After 30+ years in this business, I still look forward to going to work. Rarely are two days the same, and the challenges are varied and stimulating.

My firm, Reich Communications, Inc., handles an interesting range of clients that take me from b2b to consumer publicity, from the world of high-priced art to advocacy for issues including traffic safety and securing mental health resources for survivors of mass violence globally.

Over the years at mid-size and large New York agencies, I’ve served a client roster that reads like a “who’s who” of business – General Electric, Emery, Ryder, Travelers Insurance, Phillips Petroleum, Georgia-Pacific and Jaguar Cars. I’ve also worked with groups like the Greater New York Automobile Dealers Association (for their giant New York Auto Show), Syndicated Network Television Association, and the National Highway Traffic Safety Administration.

Highlights include leading the publicity team that launched L’eggs hosiery, which later became a Harvard B-School case history. I also managed P.R. and community relations for the Metro New York McDonald's Co-op, with more than 250 stores. We won a Marketing Excellence Award for a McDonald's public service program I developed on fire safety. It also won an Emmy for on-air host Dr.
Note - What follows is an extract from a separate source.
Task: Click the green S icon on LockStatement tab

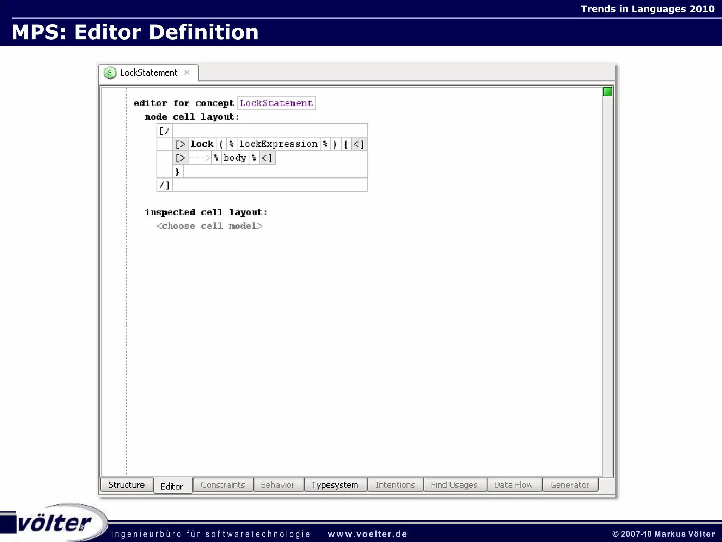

Frank Field, health & science editor at media partner WCBS-TV in New York, and it was directly credited by the NYFD for saving several lives. During those years, I also had more than my share of Big Macs.

I have a degree in Industrial Management and an MBA in Public Relations. I live in southern Westchester, 15 miles north of midtown Manhattan, in the same town where I grew up. “Money-earnin’ Mount Vernon” is how the town is now known as a center of hip-hop culture, but it also claims as native sons Denzel Washington, Dick Clark, author e.b. White, Art Carney, Art Buchwald and Sean “P-Diddy” Combs.

I write about marketing, media and public relations at my blog, "my 2 cents" If I ever retire from this crazy business, I'd love to be an all-night jazz deejay.